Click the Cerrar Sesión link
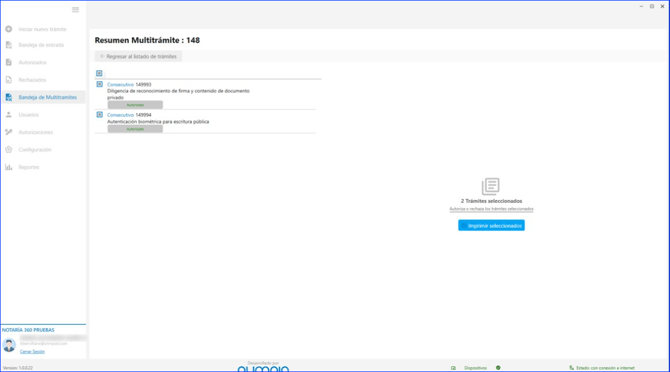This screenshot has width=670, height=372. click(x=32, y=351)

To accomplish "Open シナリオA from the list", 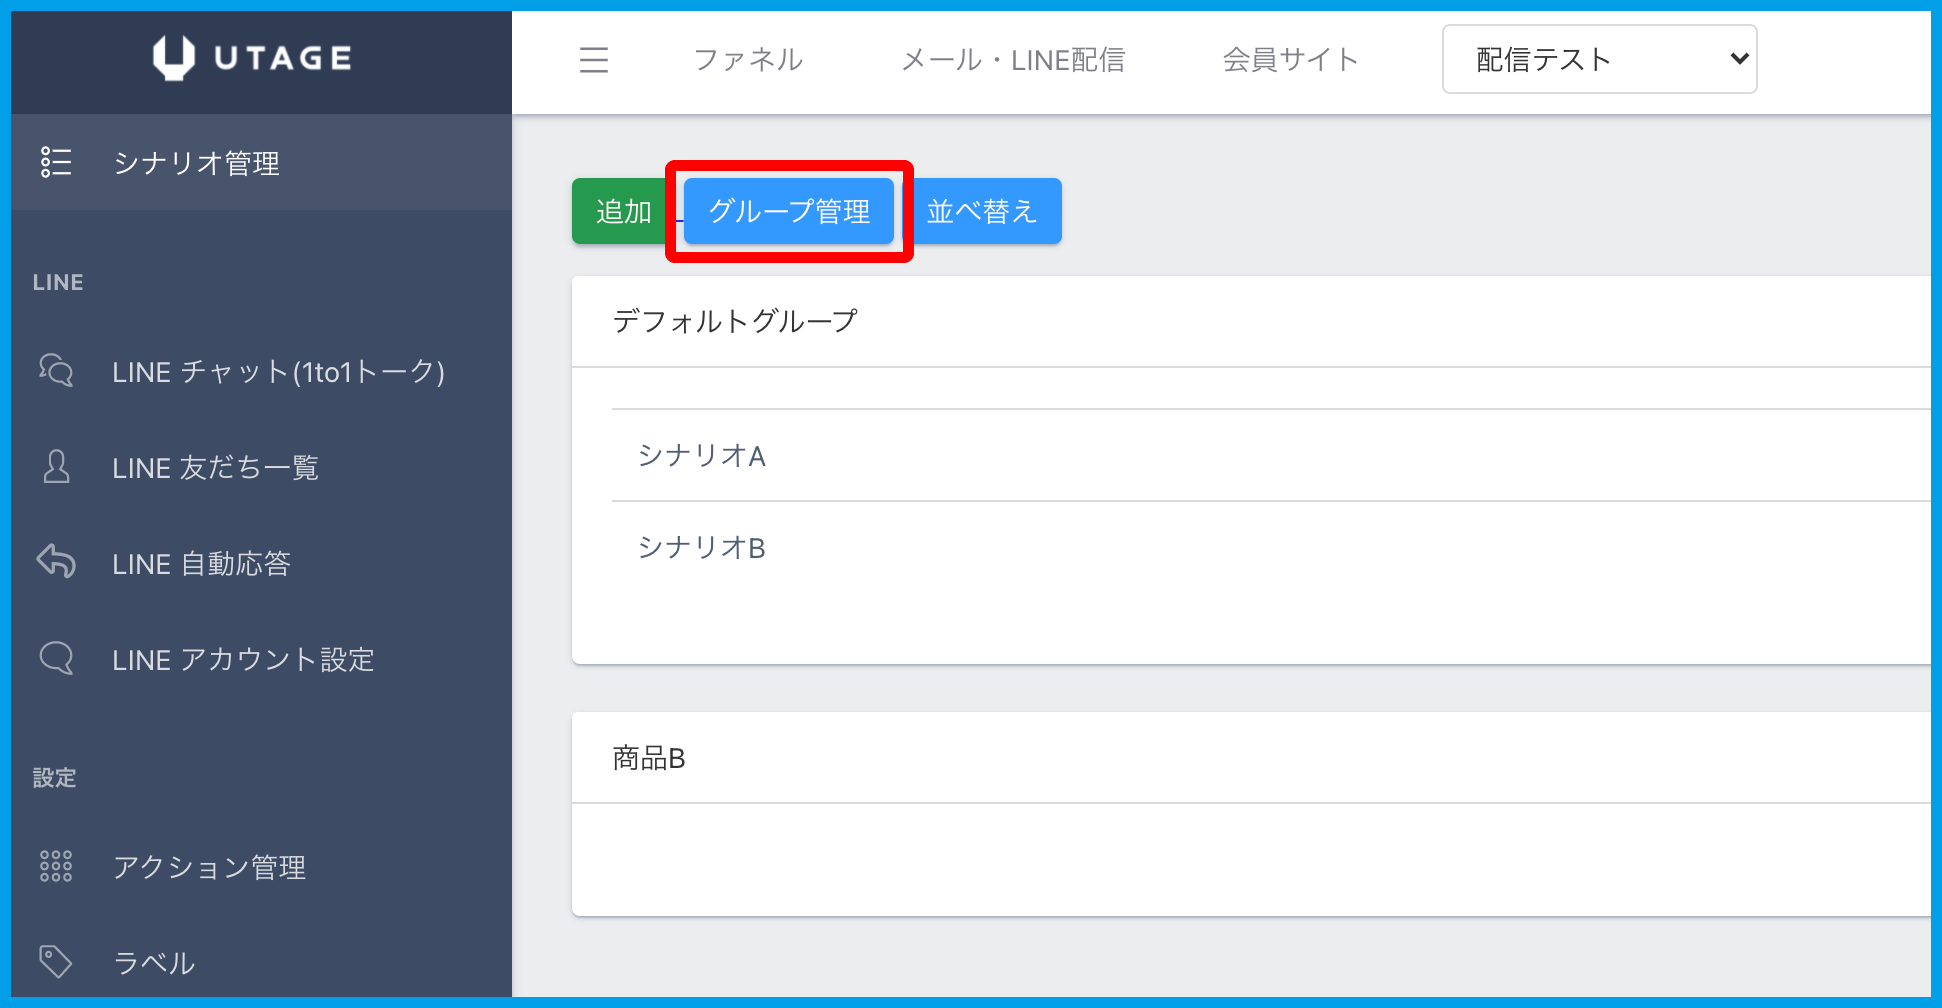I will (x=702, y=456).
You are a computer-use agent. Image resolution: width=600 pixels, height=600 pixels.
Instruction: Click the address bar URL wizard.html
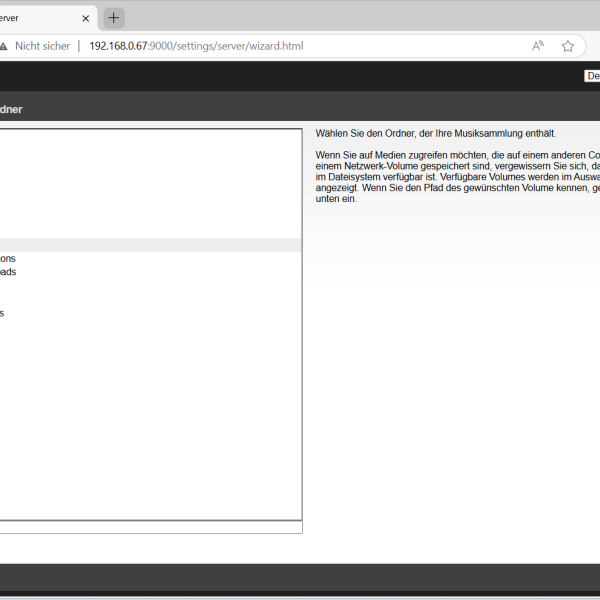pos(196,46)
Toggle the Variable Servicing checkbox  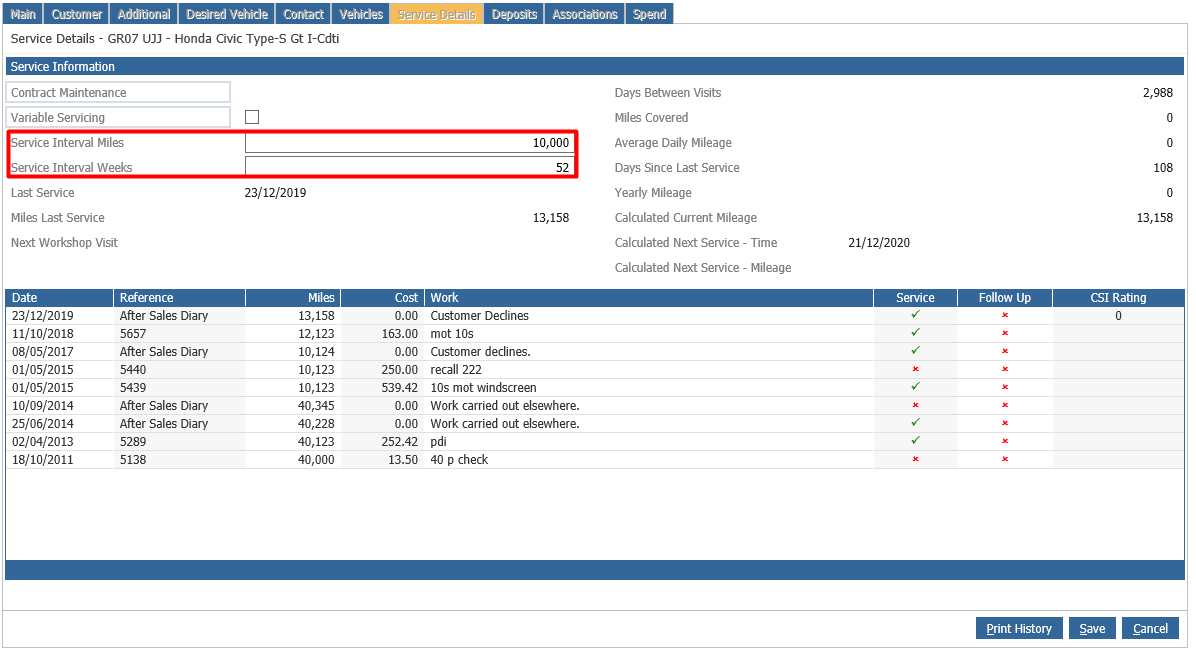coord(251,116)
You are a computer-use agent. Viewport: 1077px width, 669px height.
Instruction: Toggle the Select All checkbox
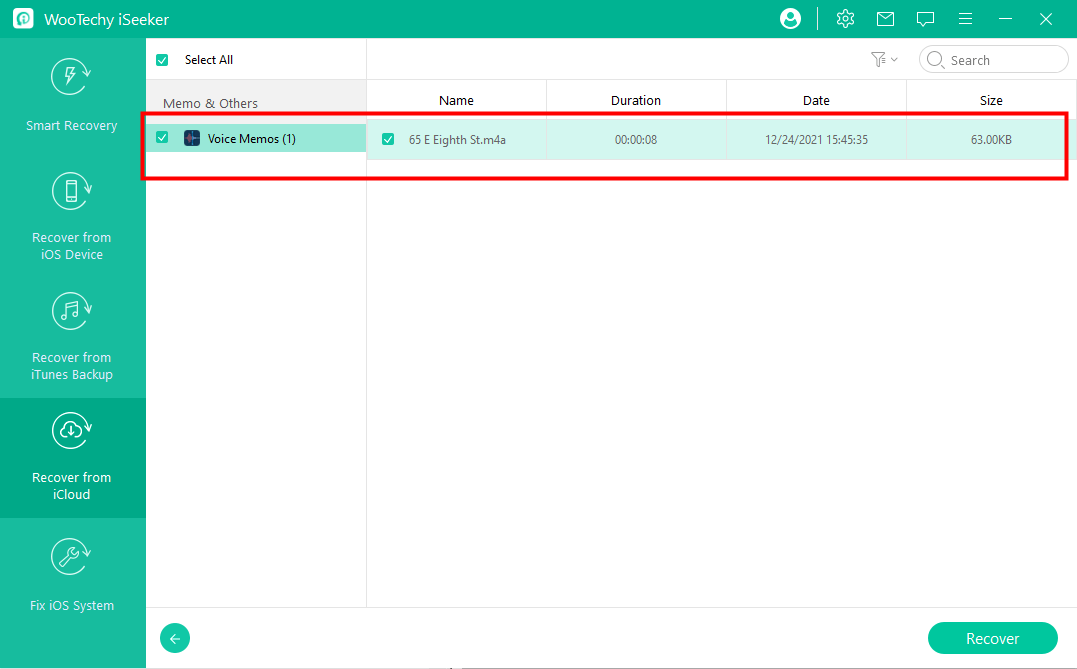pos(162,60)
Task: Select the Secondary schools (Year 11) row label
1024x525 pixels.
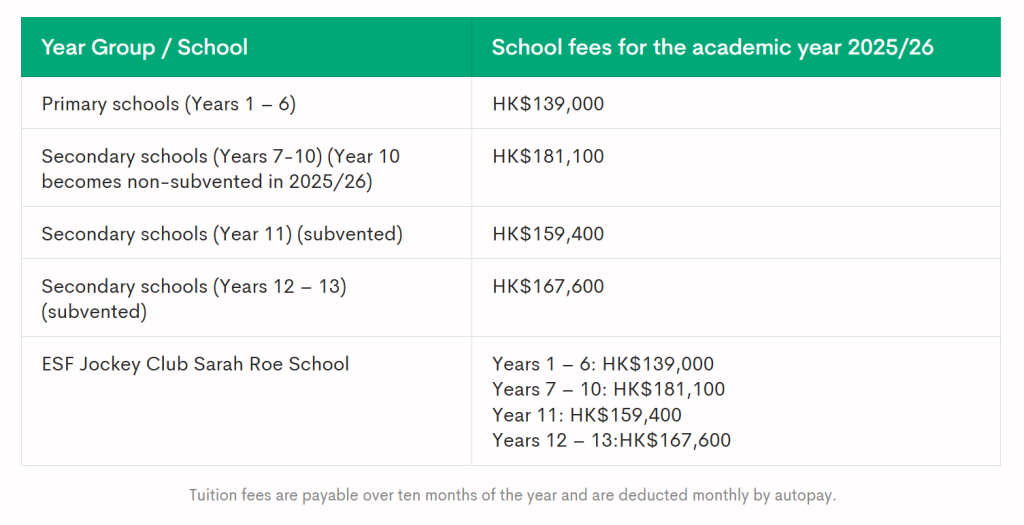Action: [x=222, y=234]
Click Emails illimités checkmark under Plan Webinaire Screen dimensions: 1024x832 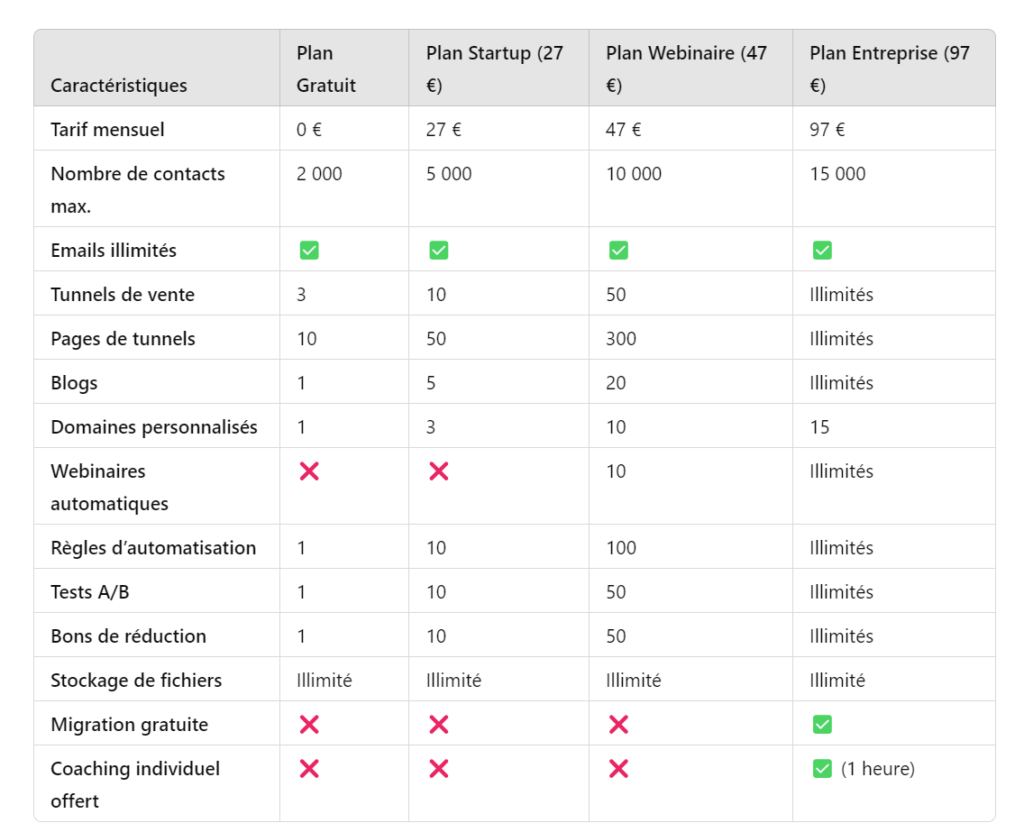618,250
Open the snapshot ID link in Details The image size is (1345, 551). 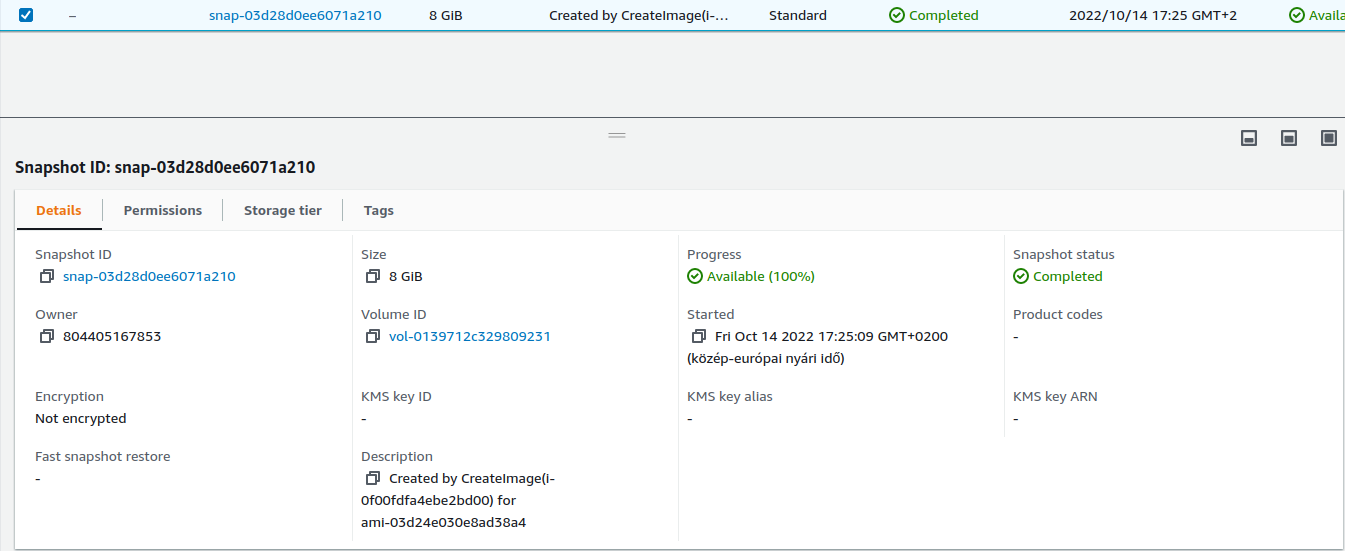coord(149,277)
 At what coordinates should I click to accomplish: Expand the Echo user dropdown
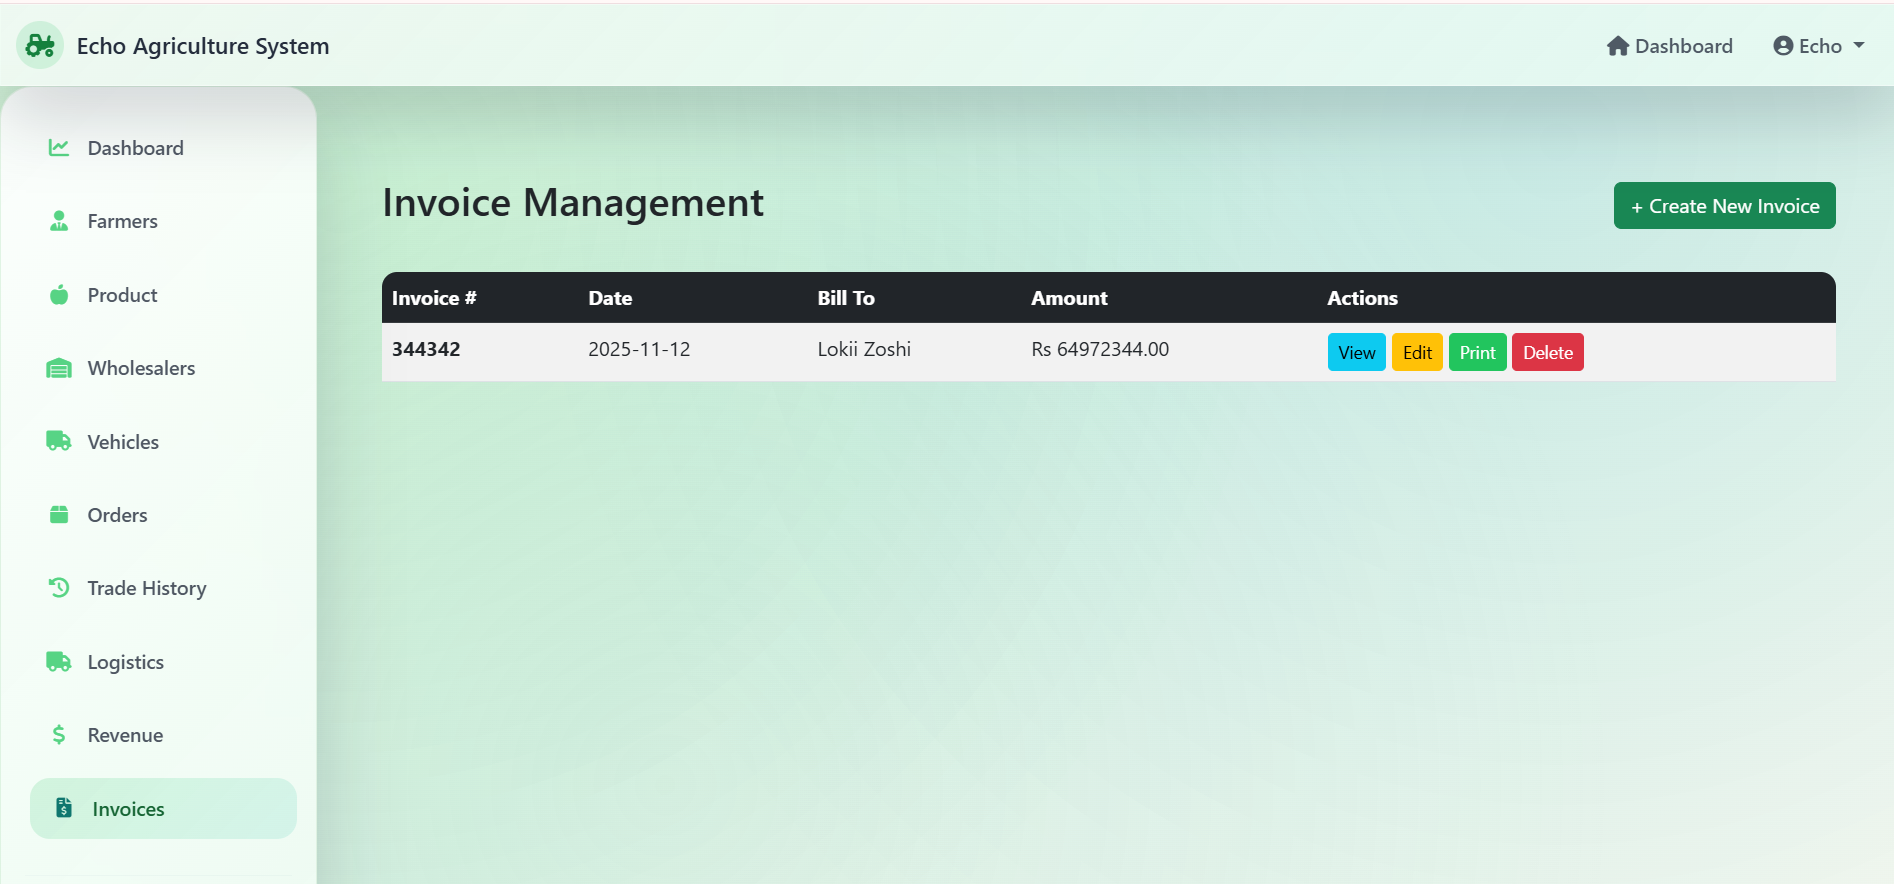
::::
*Exercise directions*: Work through the records above. Copy every line with the string "computer".

*Answer to this problem*:
You are a computer-use agent. Image resolution: width=600 pixels, height=600 pixels.
You are a computer-use agent. Viewport: 1077px width, 669px height.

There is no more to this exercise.